Python酷库之旅-第三方库Pandas(059)

一、用法精讲

226、pandas.Series.pad方法

226-1、语法

226-2、参数

226-3、功能

226-4、返回值

226-5、说明

226-6、用法

226-6-1、数据准备

226-6-2、代码示例

226-6-3、结果输出

227、pandas.Series.replace方法

227-1、语法

227-2、参数

227-3、功能

227-4、返回值

227-5、说明

227-6、用法

227-6-1、数据准备

227-6-2、代码示例

227-6-3、结果输出

228、pandas.Series.argsort方法

228-1、语法

228-2、参数

228-3、功能

228-4、返回值

228-5、说明

228-6、用法

228-6-1、数据准备

228-6-2、代码示例

228-6-3、结果输出

229、pandas.Series.argmin方法

229-1、语法

229-2、参数

229-3、功能

229-4、返回值

229-5、说明

229-6、用法

229-6-1、数据准备

229-6-2、代码示例

229-6-3、结果输出

230、pandas.Series.argmax方法

230-1、语法

230-2、参数

230-3、功能

230-4、返回值

230-5、说明

230-6、用法

230-6-1、数据准备

230-6-2、代码示例

230-6-3、结果输出

二、推荐阅读

1、Python筑基之旅

2、Python函数之旅

3、Python算法之旅

4、Python魔法之旅

5、博客个人主页

一、用法精讲

226、pandas.Series.pad方法

226-1、语法

# 226、pandas.Series.pad方法
pandas.Series.pad(*, axis=None, inplace=False, limit=None, downcast=_NoDefault.no_default)
Fill NA/NaN values by propagating the last valid observation to next valid.

Deprecated since version 2.0: Series/DataFrame.pad is deprecated.
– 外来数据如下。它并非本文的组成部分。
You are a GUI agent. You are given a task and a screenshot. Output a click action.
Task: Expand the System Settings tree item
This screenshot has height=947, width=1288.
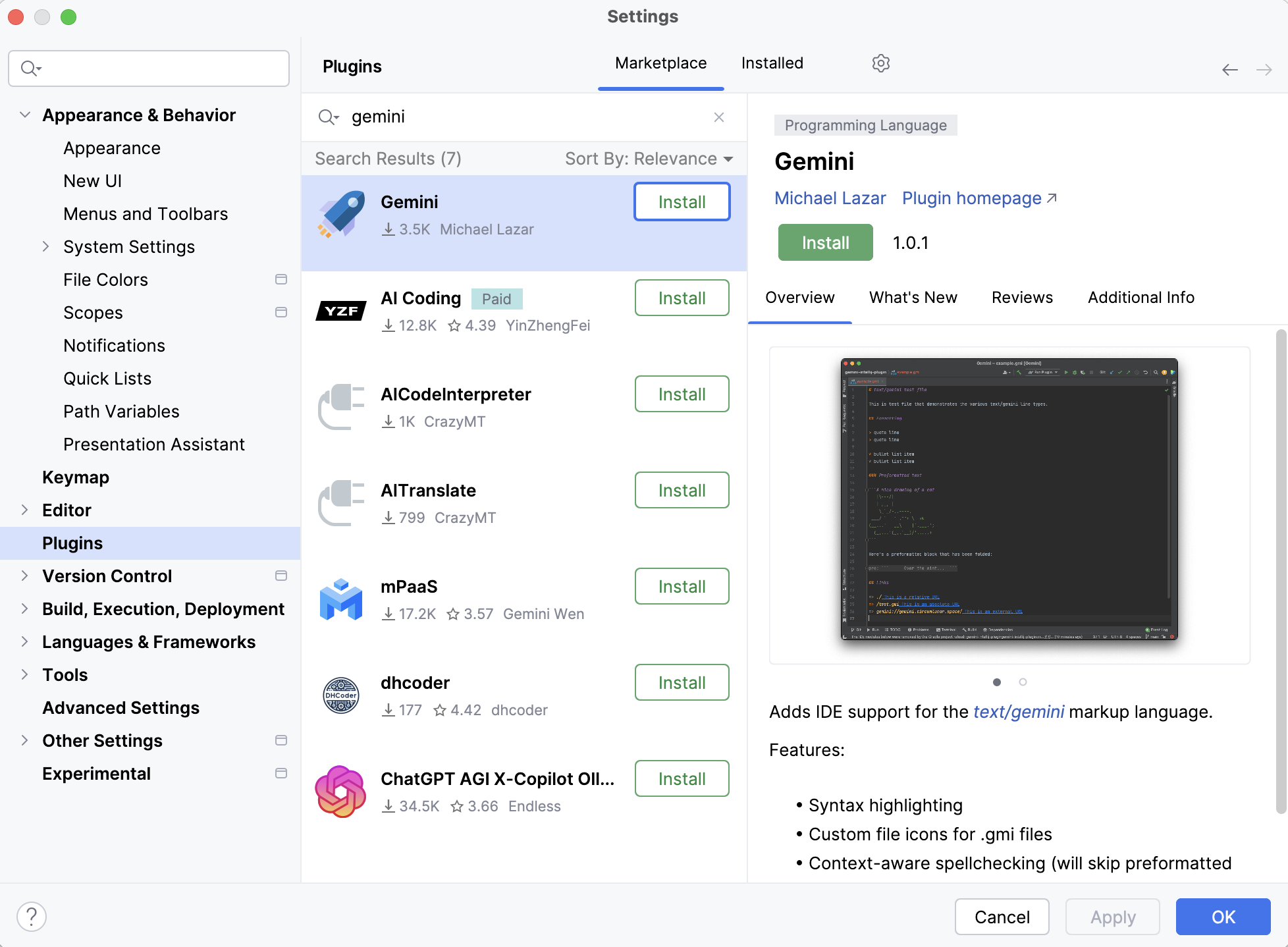46,246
Use Series/DataFrame.ffill instead.

Returns:
Series/DataFrame or None
Object with missing values filled or None if inplace=True.

226-2、参数

226-2-1、axis(可选，默认值为None)：用于确定操作的轴，对于Series来说，它的作用不大，因为Series是一维的，通常不需要指定轴。

226-2-2、inplace(可选，默认值为False)：如果设为True，则会在原地修改Series 对象而不是返回一个新的对象。

226-2-3、limit(可选，默认值为None)：一个整数，指定填充的最大范围，即如果填充的连续缺失值超过这个限制，填充将会停止。

226-2-4、downcast(可选)：用于控制数据类型的转换，通常情况下，你不需要设置这个参数，它在自动调整数据类型时会用到。

226-3、功能

用于填充Series对象中的缺失值(例如NaN)，使用前一个有效值进行填充，这在处理时间序列数据时特别有用，可以保持数据的连续性。

226-4、返回值

返回一个Series对象，其中所有的缺失值都被填充为前一个有效值，如果inplace=True，则直接在原Series对象上修改，不返回新对象

226-5、说明

与pandas.Series.ffill方法的功能相同。

226-6、用法

226-6-1、数据准备

无

226-6-2、代码示例

# 226、pandas.Series.pad方法
import pandas as pd
import numpy as np
# 创建一个包含缺失值的Series
s = pd.Series([1, np.nan, 3, np.nan, 5])
# 使用pad方法填充缺失值
result = s.pad()
print(result)

226-6-3、结果输出

# 226、pandas.Series.pad方法
# 0    1.0
# 1    1.0
# 2    3.0
# 3    3.0
# 4    5.0
# dtype: float64

227、pandas.Series.replace方法

227-1、语法

# 227、pandas.Series.replace方法
pandas.Series.replace(to_replace=None, value=_NoDefault.no_default, *, inplace=False, limit=None, regex=False, method=_NoDefault.no_default)
Replace values given in to_replace with value.

Values of the Series/DataFrame are replaced with other values dynamically. This differs from updating with .loc or .iloc, which require you to specify a location to update with some value.

Parameters:
to_replacestr, regex, list, dict, Series, int, float, or None
How to find the values that will be replaced.

numeric, str or regex:

numeric: numeric values equal to to_replace will be replaced with value

str: string exactly matching to_replace will be replaced with value

regex: regexs matching to_replace will be replaced with value

list of str, regex, or numeric:

First, if to_replace and value are both lists, they must be the same length.

Second, if regex=True then all of the strings in both lists will be interpreted as regexs otherwise they will match directly. This doesn’t matter much for value since there are only a few possible substitution regexes you can use.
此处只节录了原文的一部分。